Graft-Buster Targets Banks Over Corrupt Lending

China’s top graft-buster is now targeting banks as it vows to wipe out corruption linked to high-risk loans.
Corruption linked to “financial credit,” usually loans given to fund loosely regulated trust, insurance or other asset management products, was among four key areas targeted for an immediate crackdown. The other priorities are eliminating bribery linked to official appointments; government supervision and approvals; and resource allocation, according to a communiqué released by Central Commission for Discipline Inspection (CCDI) after its second plenary session on Saturday.
It is the first time that CCDI, the national body that fights corruption and enforces discipline among officials, mentioned “financial credit” in its communiqué, which is issued once every five years, after the key Communist Party congress. Many market observers believe it is a signal that banks will become the next target of the country’s sweeping anti-corruption campaign, which began in 2012.
The CCDI said it will focus on officials who have continued to engage in wrongdoing since the 18th Party Congress in November 2012, and step up scrutiny over “groups with vested interests that have intertwined political and economic ties.”
At least four top-level securities, banking and insurance regulators have fallen since late 2015, including Zhang Yujun, then-assistant chairman of the securities regulator; Yao Gang, then-assistant chairman of the securities regulator; Yang Jiacai, then-assistant chairman of the banking regulator; and Xiang Junbo, the then-chairman of the insurance regulator.
Among them, Xiang was the first incumbent top regulator that stepped down after the CCDI’s investigation, whose misdeeds in association with corruption on “financial credits” and “government supervision and approvals” were highlighted in the communiqué this time. Xiang was formerly chairman of the board at the country’s second-largest lender, Agricultural Bank of China.

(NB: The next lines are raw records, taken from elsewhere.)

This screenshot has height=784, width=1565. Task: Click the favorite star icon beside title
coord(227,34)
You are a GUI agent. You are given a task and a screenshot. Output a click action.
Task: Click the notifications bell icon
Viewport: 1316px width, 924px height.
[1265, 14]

Since 2017, at least nine senior banking executives — some with China’s “Big Four” lenders, others from city commercial banks and smaller rural commercial banks — were under investigation, according to data compiled by Caixin.
A strong message about tightening supervision to weed out graft throughout the country’s banking industry has also been sent through several previous personnel changes.
Li Xinran, who gained fame as a go-getter who tackled “big tigers” while working in the central disciplinary commission system, was appointed head of discipline inspection at the China Banking Regulatory Commission (CBRC) in September. Also, a dedicated CCDI graft-buster, Zhou Liang, was tapped to lead the CBRC as vice chairman in December.
China is constantly highlighting its determination to stamp out misdeeds that threaten the stability of its financial system. This includes clamping down on the practice of giving highly leveraged loans and reining in the country’s “shadow banking” sector, which has created a complex web of investments that exist outside banks’ balance sheets.
Total assets of Chinese banks quadrupled in the past decade, largely due to a 4-trillion-yuan ($619 billion) stimulus package that kicked off in 2009. Assets under lenders’ management ballooned to 244 trillion yuan as of November, a drastic average annual growth of 17% from 54.1 trillion yuan at the end of 2007.